LIPUTAN UTAMA

JURUSAN PERPUSTAKAAN DAN PERPUSTAKAAN JURUSAN 

(Sebuah otokritik)

oleh: Ipung al Jawi (JIP'96)

Jurusan Ilmu Perpustakaan Fakultas Sastra Universitas Indonesia memiliki sejarah yang panjang. Dalam perjalanannya, jurusan ini telah melahirkan para pustakawan yang entah sudah berapa jumlahnya. Pendidikan perpustakaan di Indonesia, mulai resmi berdiri pada tanggal 20 Oktober 1952. Tanggal ini pula yang menjadikan pendidikan perpustakaan tersebut sebagai embrio berdirinya JURUSAN ILMU PERPUSTAKAAN FSUI.
Tahun depan, tepatnya 20 Oktober 2002, adalah hari dimana JIP FSUI genap berumur 50 tahun. Dalam tradisi ulang tahun, umur tersebut dapat dikatakan sebagai ulang tahun emas. Dengan demikian, berarti, dengan keberadaannya kini JIP FSUI dinilai mampu menjaga, mempertahankan, bahkan mengembangkan eksistensi dirinya sebagai sebuah lembaga pendidikan dibidang kepustakawanan.

Para mahasiswa jurusan ini sangat beragam, baik kultur, etnik, maupun karakteristik pribadinya. Dengan demikian para lulusannyanya pun beragam aktivitasnya pasca berpendidikan dari JIP FSUI. Ada yang meneruskan perjuangan sebagai pendidik sampai ada pendidik yang mencapai gelar profesor; ada yang menjadi pustakawan untuk lembaga pemerintah, lembaga swasta, organisasi dunia--pada Bank Dunia atau Pusat Informasi PBB di Jakarta misalnya--bahkan ada yang memilih beraktivitas dijalur jurnalistik, yakni menjadi jurnalis ataupun web contant (reporter) bagi instansi yang bergerak dibidang teknologi informasi, semisal portal berita. Kendati demikian bukan berarti pihak penyelenggara pendidikan (JIP FSUI) sudah merasa mapan dalam pengajaran. Artinya masih banyak pekerjaan rumah yang harus dibenahi agar para lulusannya mampu menyesuiakan diri bahkan bersaing dengan kondisi zamannya. Hal yang harus dibenahi, mungkin sudah disadari oleh para penyelenggaranya, antara lain persoalan kurikulum dan fasilitas, seperti perpustakaan sebagai laboratorium belajar misalnya. Dan, mungkin yang tak kalah menarik disini adalah seni mengajar dari pihak penyelenggaranya. Artinya untuk apa kurikulum yang canggih dan laboratorium yang memadai seperti perpustakaan dan laboraorium komputer bila si mahasiswa merasa tidak enjoy dalam belajar, dan bahkan apa yang diajarkan cenderung tidak masuk ke benak mahasiswa. 

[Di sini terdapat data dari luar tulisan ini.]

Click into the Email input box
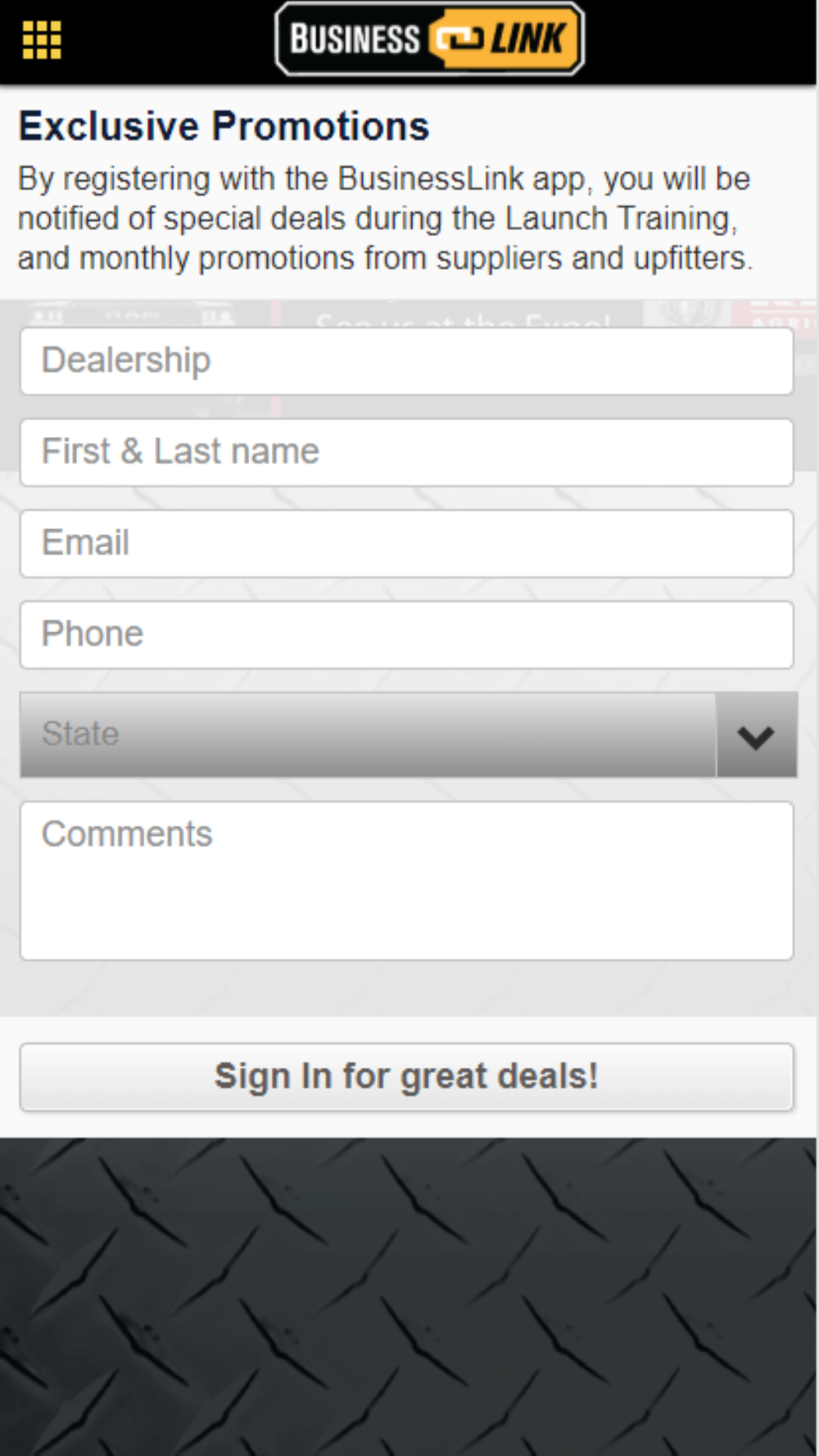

Hasilnya, usai perkuliahan, apa yang telah diajarkan menjadi terlupakan oleh sebab seni mengajar yang tidak merangsang pertumbuhan otak dalam kerangka memahami seluk beluk ilmu perpustakaan dan kepustakawanan. Sampai disini, persoalan kurikulum sudah dibahas oleh kalangan penyelenggara JIP FSUI beberapa waktu lalu. Sedangkan persoalan seni mengajar, hal tersebut merupakan hak prerogatif sang pengajar sendiri. Tak baik memang bila langsung menunjuk hidung pengajar mana yang mesti memperbaiki seni pengajarannya. Tapi penulis tak kuasa untuk berkata bahwa pengajar tersebut tak terkecuali, bahkan terutama, adalah Bapak Karmidi (yang menjadikan penulis ingin seperti Ontoseno, ksatria yang pemberani) dan Ibu Irma (yang penulis ingat dan dapat diamalkan adalah kita harus selalu taat asas). Penunjukan ini memang terlampau subyektif dan terasa tidak sopan. Tapi justru disinilah seninya bahwa untuk mengatakan hal tersebut memerlukan keberanian tersendiri. Artinya seni pengajaran dari para pengajar selama ini mungkin hanya kita bicarakan dibelakang sebagai bahan gunjingan atau tertawaan. Sedang untuk mengatakan langsung masih ada keengganan pada diri pribadi. Dan hanya keberanian-lah yang mampu membawa kita untuk berkata jujur tentang keadaan tersebut. 
Kendati demikian bukan berarti berbicara jujur tentang hal diatas tanpa dilandasi rasa hornat. 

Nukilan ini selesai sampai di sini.